Just as the Roman roads helped the Visigoths run roughshod over Southern Europe, cancer’s invasion of distant organs exploits literal veins and arteries. This has implications for treatments and cures.
To project military, cultural, and economic power, the ancient Romans relied on a technology that we often take for granted today: roads. A spiderweb of highways allowed soldiers and goods to travel quickly from one corner of Europe to the other (and beyond). Hordes of “barbarians,” however, exploited those veins and arteries of the empire to sweep across the Mediterranean and ultimately sack Rome in 410 AD.
Just as the Roman roads helped the Visigoths run roughshod over Southern Europe, cancer’s invasion of distant organs exploits literal veins and arteries. (How’s that for a segue?) It’s fitting that the fifth (and final) installment in my series covering the “war on cancer” discusses such a military-sounding topic. But rather than take a soldierly perspective, I’ll adopt a molecular one. We’ve already discussed cancer’s proclivities for genetic mutation and drug resistance, but arguably its most dangerous behavior is its knack for colonizing other parts of patients’ bodies.
The complex—and still mostly unknown—process by which cancer spreads is called metastasis.
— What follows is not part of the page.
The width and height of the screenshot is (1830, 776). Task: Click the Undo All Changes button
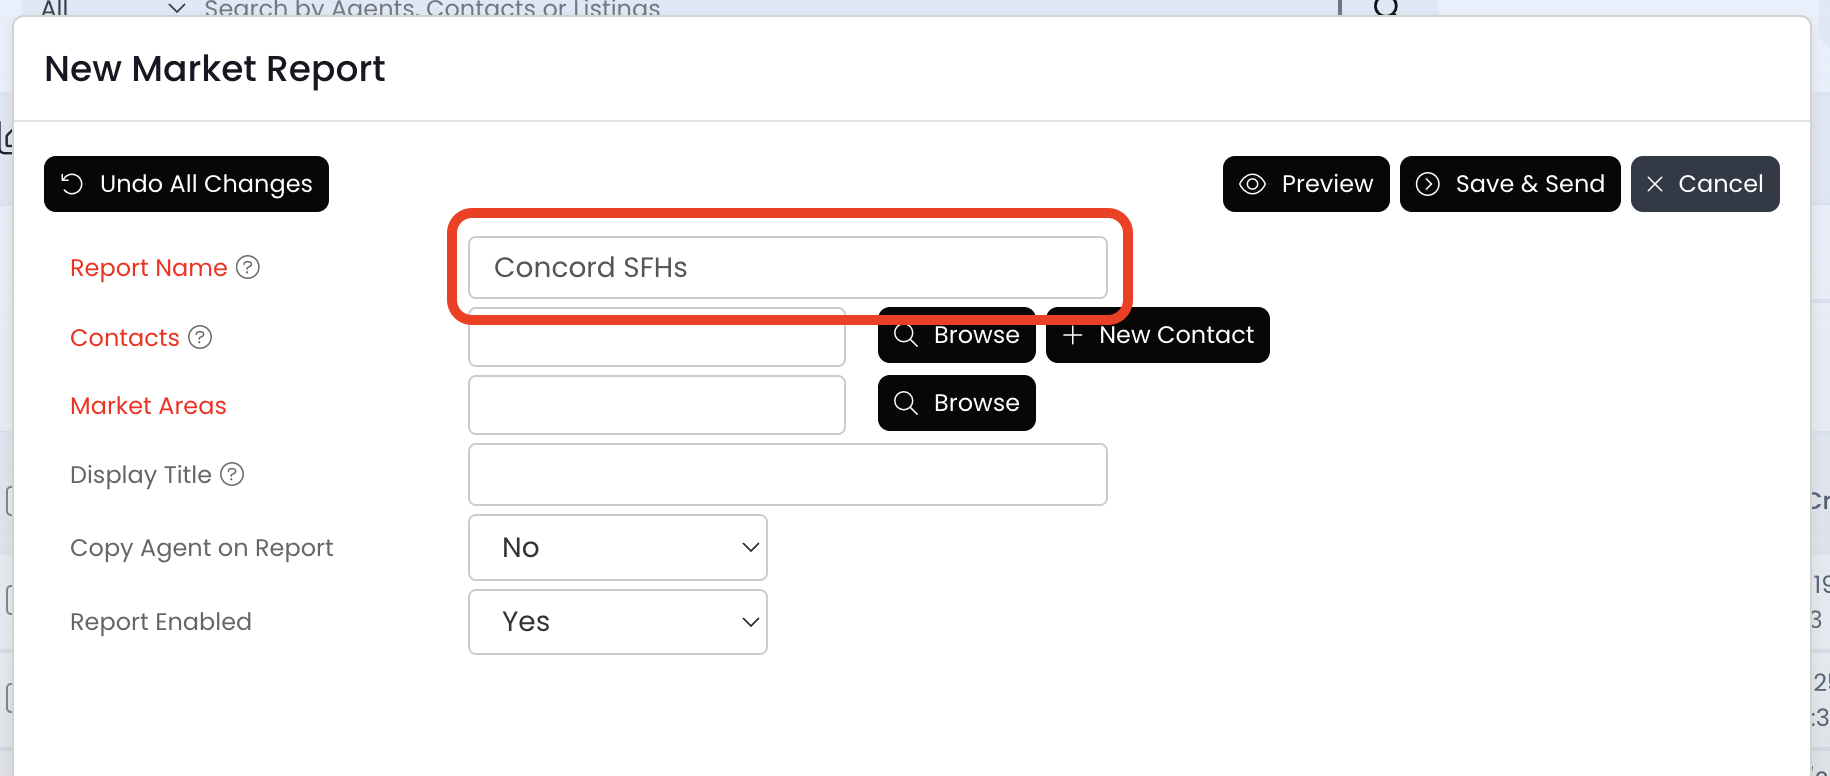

Many tumors are continuously shedding cells that can infiltrate and navigate the bloodstream and lymphatic system, which function as the body’s highways. The new tumors that form (called metastases) resemble and behave like the “primary” tumor they came from; for example, a melanoma that has metastasized to the brain is abnormal skin tissue, not abnormal brain tissue. In some cases, an oncologist will detect metastases but won’t be able to determine the location or type of the primary tumor. This rare condition is called carcinoma of unknown primary (CUP).
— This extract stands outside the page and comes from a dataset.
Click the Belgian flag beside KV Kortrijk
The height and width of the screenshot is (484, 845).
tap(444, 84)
Most cancers that form solid tumors will metastasize if given enough time, at which point the patient’s prognosis nosedives. Metastatic disease is typically characterized as the most advanced stage of cancer (stage IV), and it has been estimated to account for roughly 90% of cancer deaths. Current treatments may be able to slow disease progression and alleviate symptoms, but they are rarely curative. Certain types of metastatic cancer, however, are much more receptive to therapy—just ask Lance Armstrong about the testicular cancer that had spread to his lungs and brain.
A common theme of this series has been that cancers often behave differently from one another—they are different diseases, after all—so it should be no surprise that some cancer types are more likely to metastasize than others. The tendency can vary even between cancers from the same tissue. Melanoma, for example, is so dangerous because it is highly prone to form metastases in the brain, lungs, bones, and other locations. However, other skin cancers like basal and squamous cell carcinomas rarely spread and are therefore much less serious (though it’s still important to deal with them as quickly as possible).
Similarly, not all organs are equally receptive to pioneering cancer cells. Cancers commonly spread to the bones, liver, and lungs, but each cancer type also has its own set of preferred locations for metastases to form. This phenomenon has led to the “seed and soil” hypothesis of cancer metastasis. Just as the seeds of a plant can only take root and thrive in a patch of soil with the right nutrients, water content, microbes, etc., circulating cancer cells must find a suitable landing spot among the body’s various organs and tissues.
Cancer research has tended to focus on the seeds at the expense of the soil, but it’s impossible to get a full picture of what’s going on if they’re not considered simultaneously. Even though I mentioned above that metastases tend to resemble their primary tumors, tumors growing in separate “microenvironments” tend to behave differently from one another and may not respond to the same treatments. When you also consider exponential growth, tumor heterogeneity, and other fundamental aspects of cancer biology, it becomes clear how metastatic cancer can quickly get out of hand and overrun our bodies’ defenses.
One of the main barriers to treating metastatic cancer is the lack of effective methods for studying it in the lab. Much of cancer research is performed by studying cells in flasks, but it’s likely challenging—if not impossible—to properly simulate the dynamics of metastasis in a dish. And while mice are often used as living, breathing models of humans with cancer, mice aren’t people, and they certainly don’t have our immune systems, bloodstreams, or lymphatic systems.
To start to solve this problem, let’s take a page from the Romans’ playbook and emphasize the simple, unsexy essentials that often get overlooked. A new sword may be flashy, but well-functioning roads and aqueducts can turn a warlord into an emperor. We need to invest in basic research so we can learn more about our enemy and figure out what we’re aiming at.
Let’s hit singles and doubles—swings for the fences yield too many whiffs. Let’s eschew political grandstanding—cancer doesn’t care about empty campaign promises. And most importantly, let’s follow the path that the data have outlined—it may not give us everything we want, but it will take us in the right direction.